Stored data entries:
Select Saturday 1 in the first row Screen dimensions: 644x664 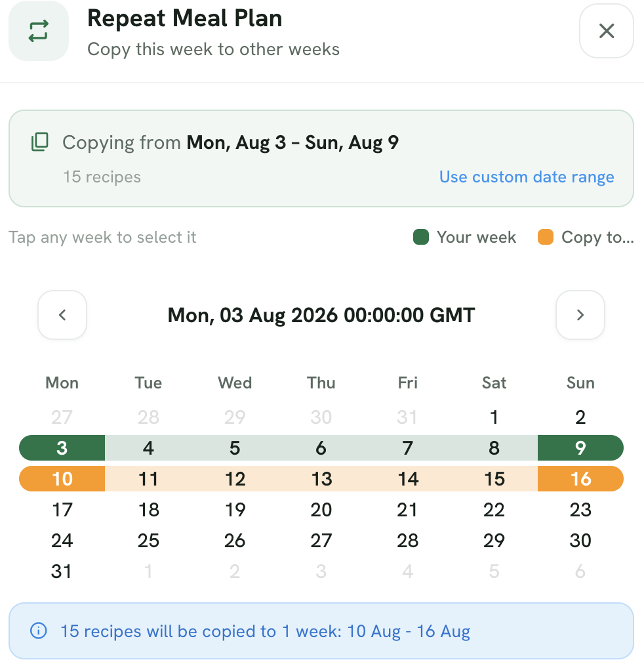coord(494,417)
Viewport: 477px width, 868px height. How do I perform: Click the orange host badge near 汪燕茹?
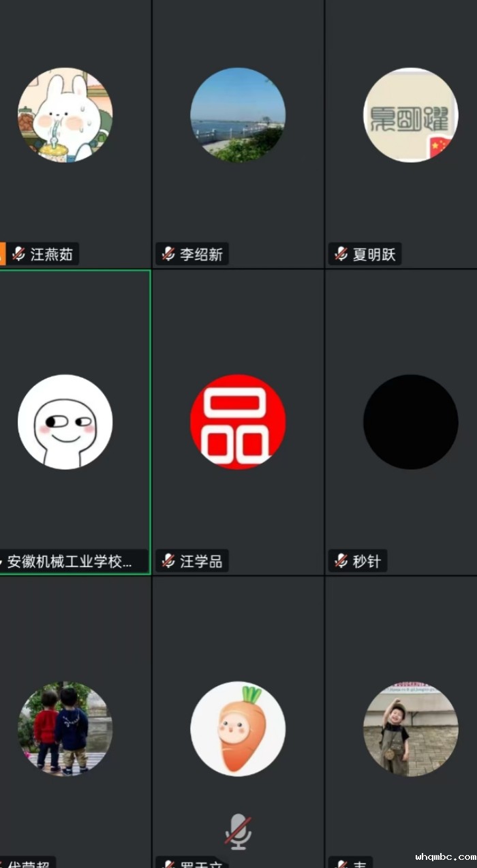coord(2,254)

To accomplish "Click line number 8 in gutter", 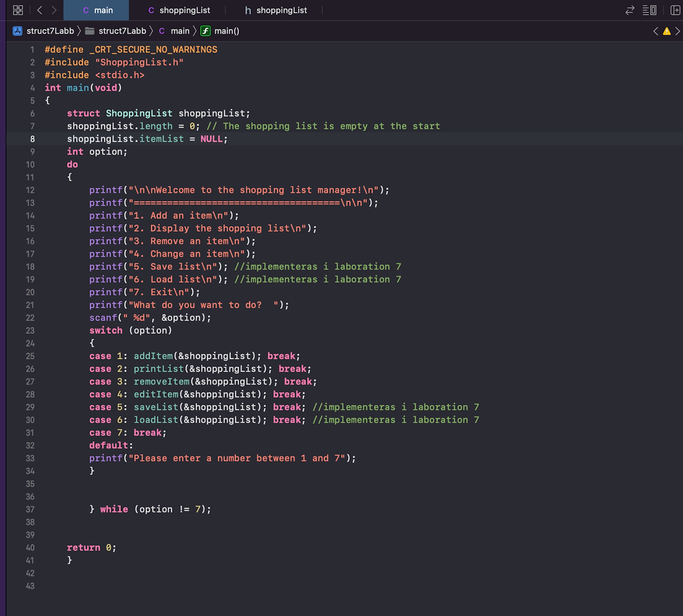I will 32,139.
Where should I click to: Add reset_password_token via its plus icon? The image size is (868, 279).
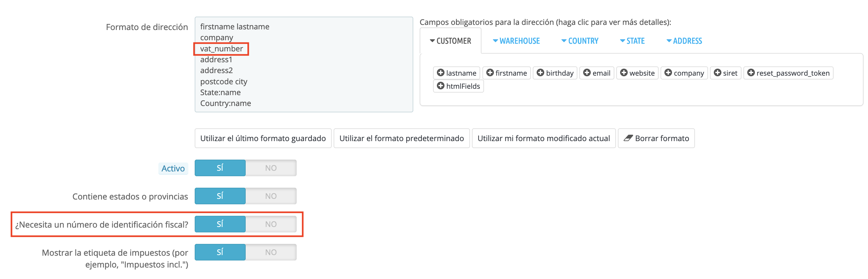pos(751,73)
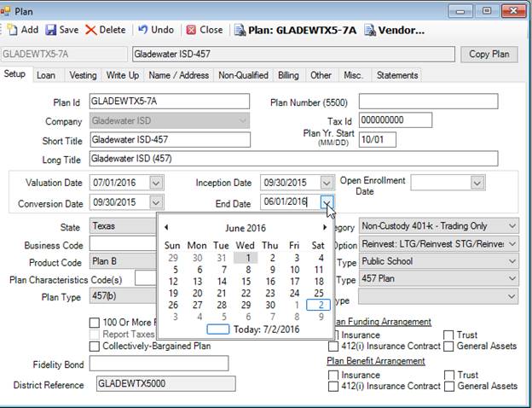The image size is (532, 408).
Task: Click the Fidelity Bond input field
Action: 159,364
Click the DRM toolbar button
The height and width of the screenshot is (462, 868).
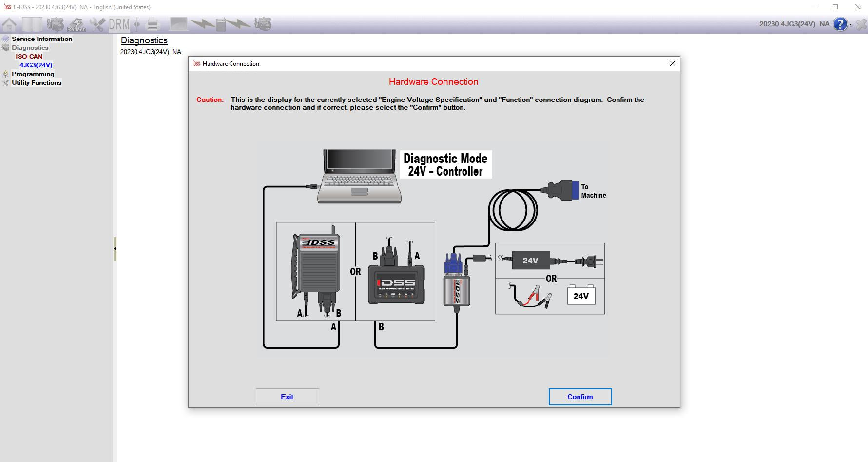click(x=119, y=24)
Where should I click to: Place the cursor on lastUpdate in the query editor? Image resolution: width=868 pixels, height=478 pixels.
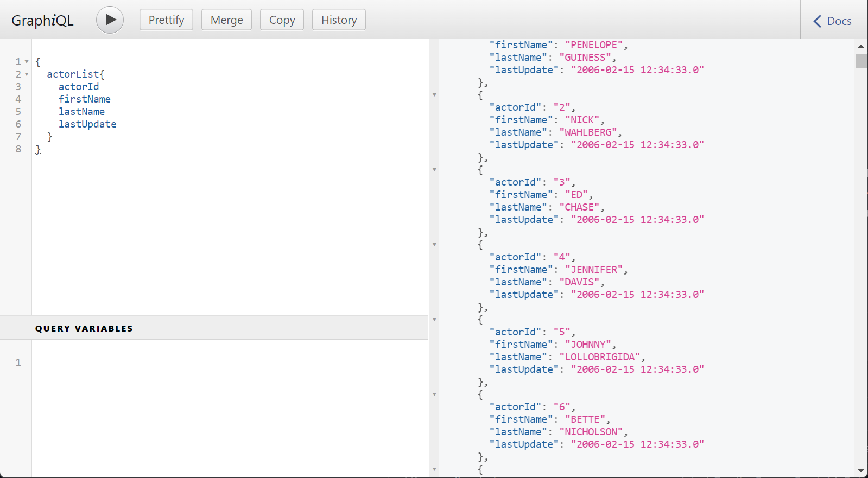[87, 124]
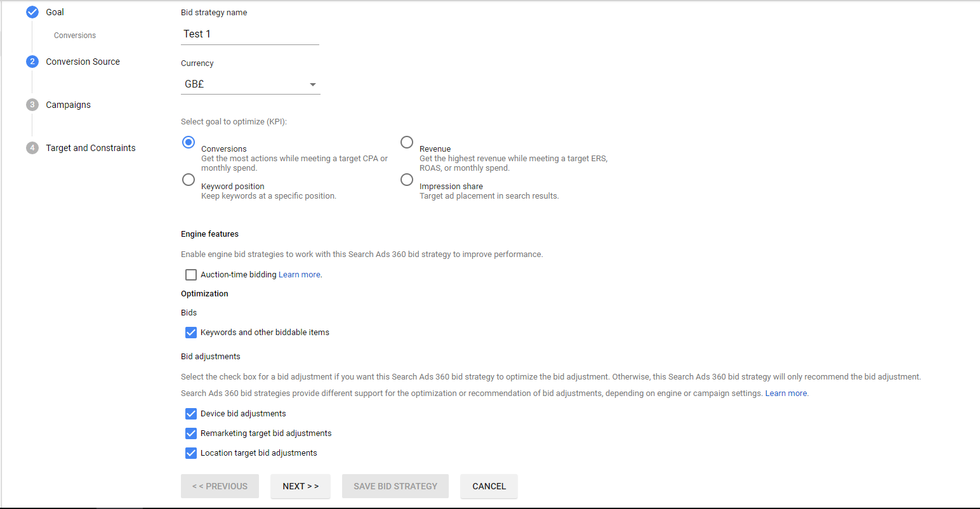Image resolution: width=980 pixels, height=509 pixels.
Task: Select the Impression share radio button
Action: (x=407, y=180)
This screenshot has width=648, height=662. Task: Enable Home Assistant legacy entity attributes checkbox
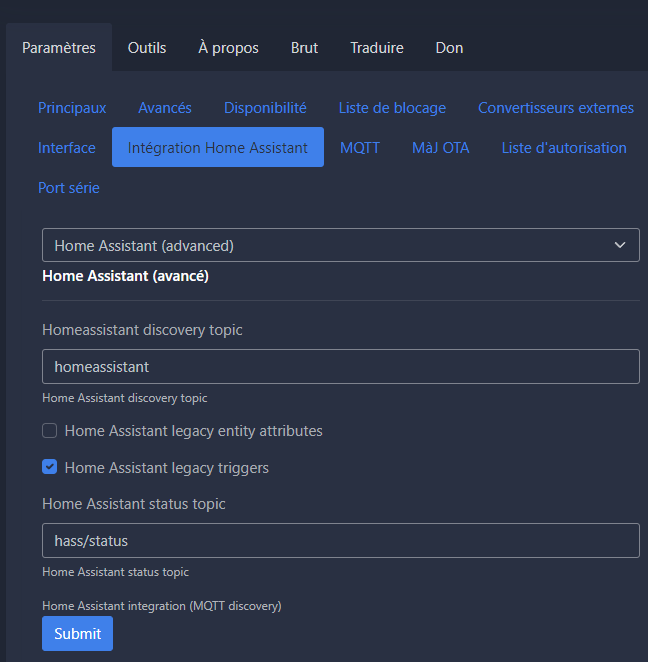pyautogui.click(x=49, y=431)
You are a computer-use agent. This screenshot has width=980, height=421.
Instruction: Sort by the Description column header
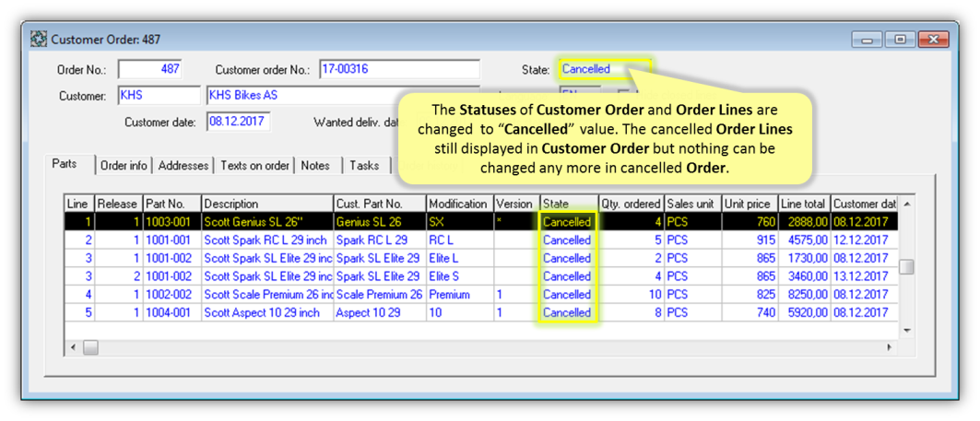pyautogui.click(x=266, y=204)
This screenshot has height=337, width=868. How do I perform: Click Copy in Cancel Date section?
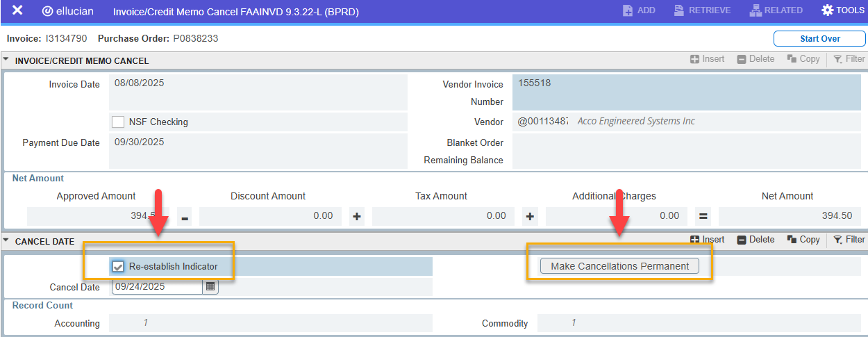pyautogui.click(x=803, y=240)
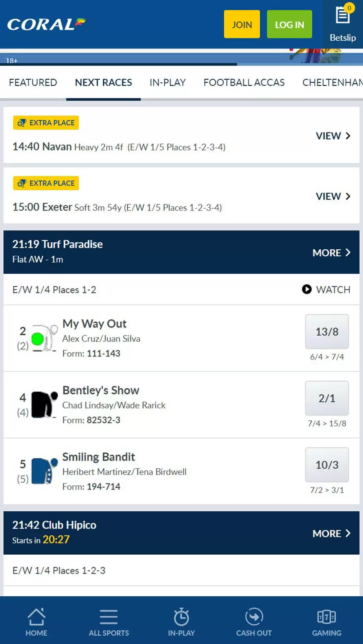Tap the Coral logo

[x=46, y=25]
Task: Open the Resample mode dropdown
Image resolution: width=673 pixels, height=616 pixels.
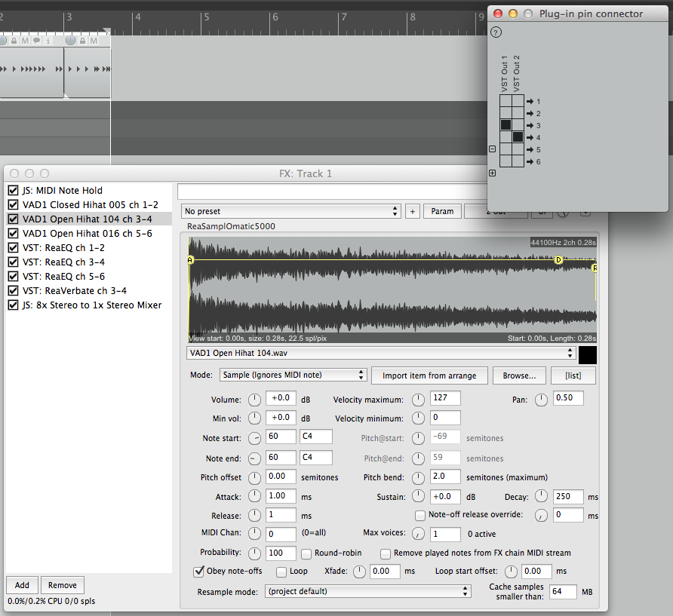Action: (x=367, y=592)
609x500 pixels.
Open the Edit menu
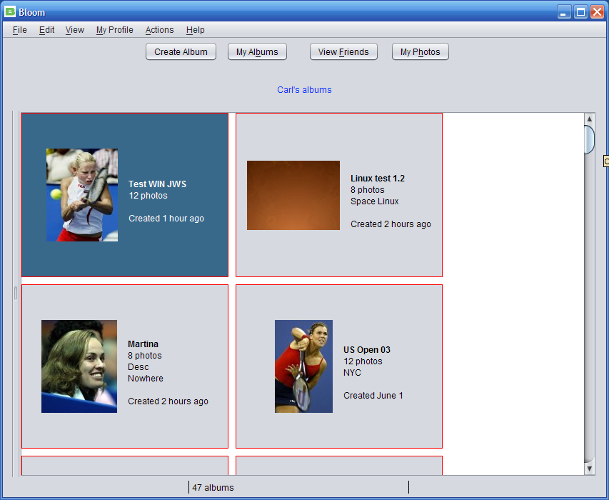coord(47,30)
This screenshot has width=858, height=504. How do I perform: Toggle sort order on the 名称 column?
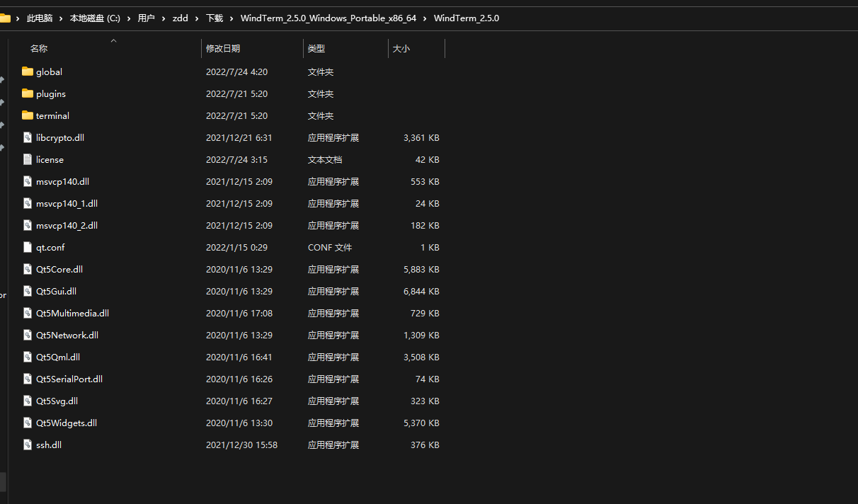(39, 48)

Work instructions. Reproduce, word for word, only the lines in the records above from the line with "The height and" through the line with "Task: Open the Resample mode dropdown", including both ends; omit the pictures.

Solution for this task.
The height and width of the screenshot is (462, 868).
click(x=119, y=24)
Where should I click to: Place the cursor on lastUpdate in the query editor? Image resolution: width=868 pixels, height=478 pixels.
[87, 124]
Image resolution: width=980 pixels, height=509 pixels.
Task: Select the Impression share radio button
Action: (x=407, y=180)
This screenshot has width=648, height=662. Task: Enable Home Assistant legacy entity attributes checkbox
pyautogui.click(x=49, y=431)
You are a computer-use agent. This screenshot has width=980, height=421.
Instruction: Sort by the Description column header
pyautogui.click(x=266, y=204)
This screenshot has height=337, width=868. How do I perform: Click Copy in Cancel Date section?
pyautogui.click(x=803, y=240)
Tap the Coral logo

[x=46, y=25]
Task: Open the Resample mode dropdown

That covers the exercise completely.